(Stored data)
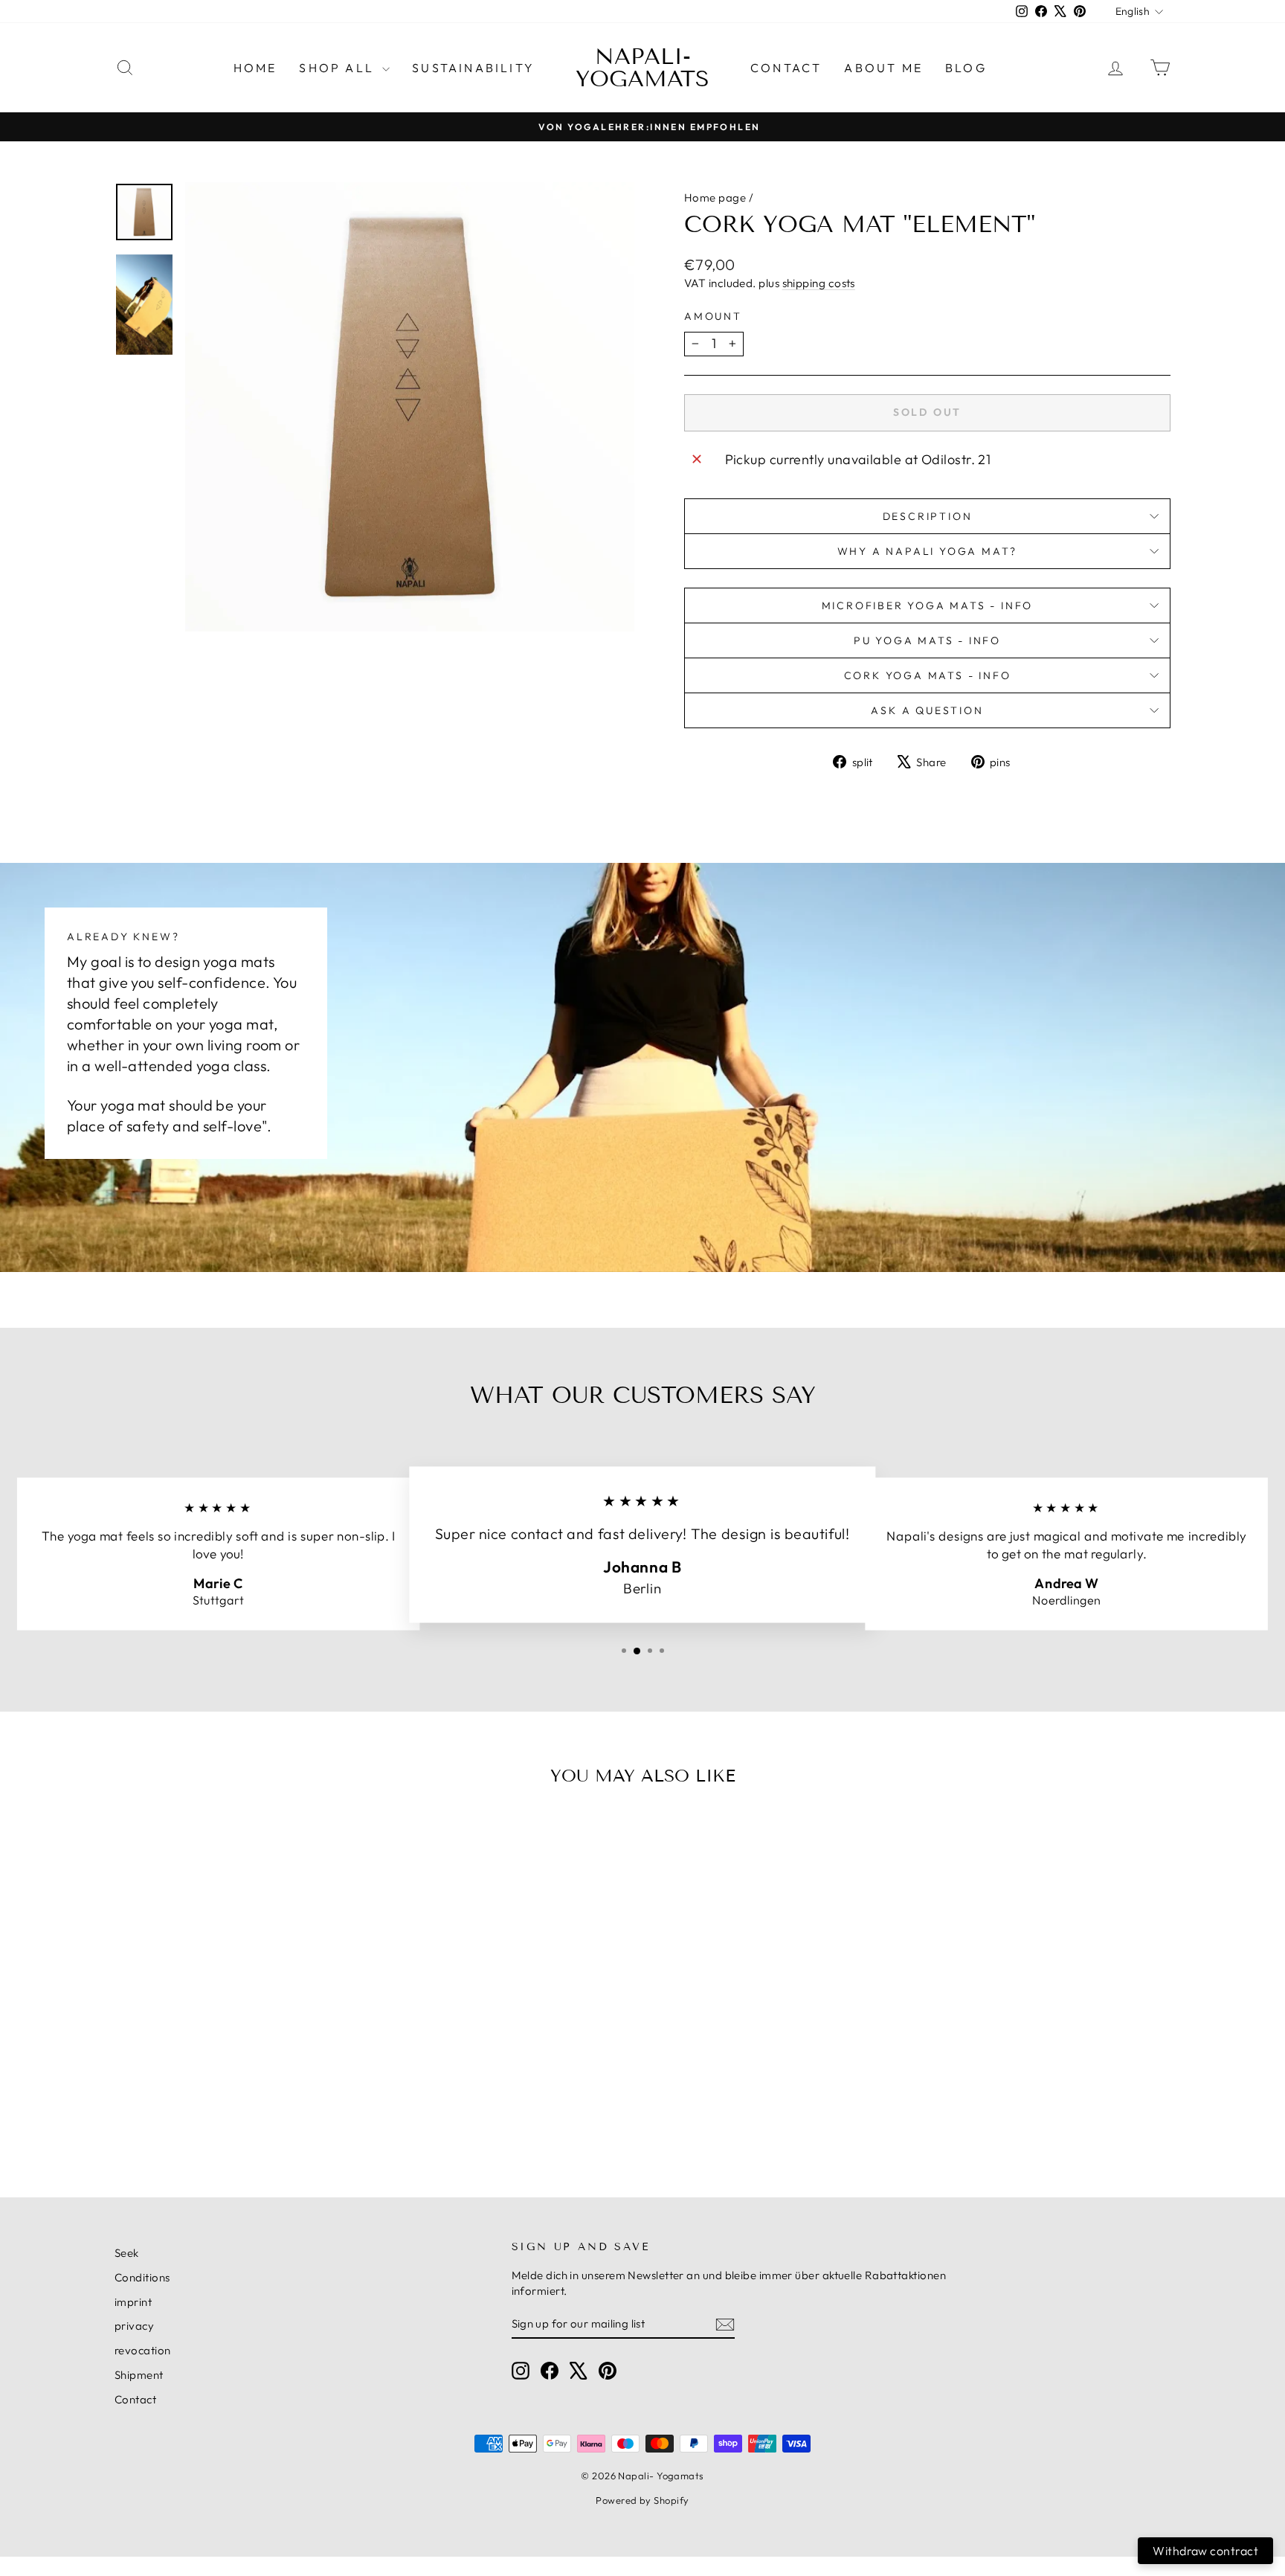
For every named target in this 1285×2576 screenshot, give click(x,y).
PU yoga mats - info (927, 640)
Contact (786, 67)
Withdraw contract (1205, 2550)
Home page (715, 197)
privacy (134, 2326)
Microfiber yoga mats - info (928, 605)
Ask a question (927, 710)
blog (966, 67)
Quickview (240, 2058)
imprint (133, 2302)
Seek (127, 2253)
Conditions (142, 2277)
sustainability (473, 67)
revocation (143, 2350)
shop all (339, 67)
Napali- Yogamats (642, 67)
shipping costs (818, 283)
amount (713, 316)
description (928, 516)
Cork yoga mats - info (927, 675)
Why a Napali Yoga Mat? (927, 551)
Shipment (139, 2375)
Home (255, 67)
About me (883, 67)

▶ **Task objective**
The response must match the data line for line, from its first line through the line with "Quickview (240, 2058)", inclusive, and must leave out the pictures.

▶ **Response to this task**
For every named target in this 1285×2576 screenshot, give click(x,y).
PU yoga mats - info (927, 640)
Contact (786, 67)
Withdraw contract (1205, 2550)
Home page (715, 197)
privacy (134, 2326)
Microfiber yoga mats - info (928, 605)
Ask a question (927, 710)
blog (966, 67)
Quickview (240, 2058)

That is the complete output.